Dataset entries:
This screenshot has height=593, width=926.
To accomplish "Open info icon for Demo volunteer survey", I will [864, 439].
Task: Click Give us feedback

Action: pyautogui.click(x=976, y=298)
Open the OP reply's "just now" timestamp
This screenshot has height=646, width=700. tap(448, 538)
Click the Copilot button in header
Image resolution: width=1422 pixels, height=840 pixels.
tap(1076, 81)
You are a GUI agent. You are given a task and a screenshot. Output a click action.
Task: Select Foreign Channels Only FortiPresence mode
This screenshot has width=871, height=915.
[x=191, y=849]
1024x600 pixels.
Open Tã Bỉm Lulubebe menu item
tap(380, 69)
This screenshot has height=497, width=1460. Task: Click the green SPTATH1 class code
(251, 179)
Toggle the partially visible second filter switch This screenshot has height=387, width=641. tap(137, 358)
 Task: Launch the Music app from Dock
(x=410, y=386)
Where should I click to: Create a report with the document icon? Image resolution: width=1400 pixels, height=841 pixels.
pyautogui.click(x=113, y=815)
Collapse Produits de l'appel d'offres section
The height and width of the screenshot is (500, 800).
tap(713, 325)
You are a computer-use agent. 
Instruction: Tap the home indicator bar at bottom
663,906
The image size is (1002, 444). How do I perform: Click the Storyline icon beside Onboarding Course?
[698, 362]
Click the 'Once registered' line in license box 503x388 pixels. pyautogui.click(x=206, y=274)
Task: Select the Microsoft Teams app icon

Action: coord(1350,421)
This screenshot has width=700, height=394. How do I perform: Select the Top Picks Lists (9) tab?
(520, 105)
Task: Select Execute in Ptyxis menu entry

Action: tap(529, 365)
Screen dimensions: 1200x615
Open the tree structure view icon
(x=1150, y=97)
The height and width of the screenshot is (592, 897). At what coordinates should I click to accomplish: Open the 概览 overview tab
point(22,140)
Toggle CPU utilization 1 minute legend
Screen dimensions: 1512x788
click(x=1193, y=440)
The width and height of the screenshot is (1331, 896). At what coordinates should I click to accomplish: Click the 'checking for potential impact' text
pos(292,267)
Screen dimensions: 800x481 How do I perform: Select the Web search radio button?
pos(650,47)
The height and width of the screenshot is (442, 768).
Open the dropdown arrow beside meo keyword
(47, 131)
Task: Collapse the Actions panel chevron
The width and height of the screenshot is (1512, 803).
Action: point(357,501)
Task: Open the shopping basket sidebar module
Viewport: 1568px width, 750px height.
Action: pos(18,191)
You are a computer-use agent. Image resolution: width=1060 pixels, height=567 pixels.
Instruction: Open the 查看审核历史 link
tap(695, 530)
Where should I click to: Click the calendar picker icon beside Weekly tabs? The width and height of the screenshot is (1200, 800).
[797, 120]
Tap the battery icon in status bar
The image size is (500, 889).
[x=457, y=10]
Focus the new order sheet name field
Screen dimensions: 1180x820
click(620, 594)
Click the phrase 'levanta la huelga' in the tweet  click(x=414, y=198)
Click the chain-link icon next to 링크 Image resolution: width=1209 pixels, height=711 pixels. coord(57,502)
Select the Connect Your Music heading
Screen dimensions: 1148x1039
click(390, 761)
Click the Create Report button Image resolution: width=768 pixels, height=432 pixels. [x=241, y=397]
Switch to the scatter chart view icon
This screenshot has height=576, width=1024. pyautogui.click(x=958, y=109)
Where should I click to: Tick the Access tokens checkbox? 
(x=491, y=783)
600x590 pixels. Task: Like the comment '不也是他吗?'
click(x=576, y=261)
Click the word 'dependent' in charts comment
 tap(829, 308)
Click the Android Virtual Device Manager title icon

▸ Exercise directions:
Every record shown above should be given back exactly.

▸ Response to the exercise:
This screenshot has height=593, width=926.
To accomplish "Open info icon for Demo volunteer survey", I will [864, 439].
Task: Click Give us feedback

Action: pyautogui.click(x=976, y=298)
Open the OP reply's "just now" timestamp
This screenshot has height=646, width=700. tap(448, 538)
Click the Copilot button in header
Image resolution: width=1422 pixels, height=840 pixels.
tap(1076, 81)
You are a GUI agent. You are given a task and a screenshot. Output a click action.
Task: Select Foreign Channels Only FortiPresence mode
This screenshot has width=871, height=915.
[x=191, y=849]
1024x600 pixels.
Open Tã Bỉm Lulubebe menu item
tap(380, 69)
This screenshot has height=497, width=1460. Task: Click the green SPTATH1 class code
(251, 179)
Toggle the partially visible second filter switch This screenshot has height=387, width=641. tap(137, 358)
 Task: Launch the Music app from Dock
(x=410, y=386)
Where should I click to: Create a report with the document icon? Image resolution: width=1400 pixels, height=841 pixels.
pyautogui.click(x=113, y=815)
Collapse Produits de l'appel d'offres section
The height and width of the screenshot is (500, 800).
tap(713, 325)
You are a computer-use agent. 
Instruction: Tap the home indicator bar at bottom
663,906
The image size is (1002, 444). How do I perform: Click the Storyline icon beside Onboarding Course?
[698, 362]
Click the 'Once registered' line in license box 503x388 pixels. pyautogui.click(x=206, y=274)
Task: Select the Microsoft Teams app icon

Action: coord(1350,421)
This screenshot has width=700, height=394. How do I perform: Select the Top Picks Lists (9) tab?
(520, 105)
Task: Select Execute in Ptyxis menu entry

Action: tap(529, 365)
Screen dimensions: 1200x615
Open the tree structure view icon
(x=1150, y=97)
The height and width of the screenshot is (592, 897). At what coordinates should I click to accomplish: Open the 概览 overview tab
point(22,140)
Toggle CPU utilization 1 minute legend
Screen dimensions: 1512x788
click(x=1193, y=440)
The width and height of the screenshot is (1331, 896). At what coordinates should I click to accomplish: Click the 'checking for potential impact' text
pos(292,267)
Screen dimensions: 800x481 How do I perform: Select the Web search radio button?
pos(650,47)
The height and width of the screenshot is (442, 768).
Open the dropdown arrow beside meo keyword
(47, 131)
Task: Collapse the Actions panel chevron
The width and height of the screenshot is (1512, 803).
Action: point(357,501)
Task: Open the shopping basket sidebar module
Viewport: 1568px width, 750px height.
Action: pos(18,191)
You are a computer-use agent. Image resolution: width=1060 pixels, height=567 pixels.
Instruction: Open the 查看审核历史 link
tap(695, 530)
Where should I click to: Click the calendar picker icon beside Weekly tabs? The width and height of the screenshot is (1200, 800).
[797, 120]
Tap the battery icon in status bar
The image size is (500, 889).
[x=457, y=10]
Focus the new order sheet name field
Screen dimensions: 1180x820
click(620, 594)
Click the phrase 'levanta la huelga' in the tweet  click(x=414, y=198)
Click the chain-link icon next to 링크 Image resolution: width=1209 pixels, height=711 pixels. coord(57,502)
Select the Connect Your Music heading
Screen dimensions: 1148x1039
click(390, 761)
Click the Create Report button Image resolution: width=768 pixels, height=432 pixels. [x=241, y=397]
Switch to the scatter chart view icon
This screenshot has height=576, width=1024. pyautogui.click(x=958, y=109)
Where should I click to: Tick the Access tokens checkbox? 
(x=491, y=783)
600x590 pixels. Task: Like the comment '不也是他吗?'
click(x=576, y=261)
Click the word 'dependent' in charts comment
 tap(829, 308)
Click the Android Virtual Device Manager title icon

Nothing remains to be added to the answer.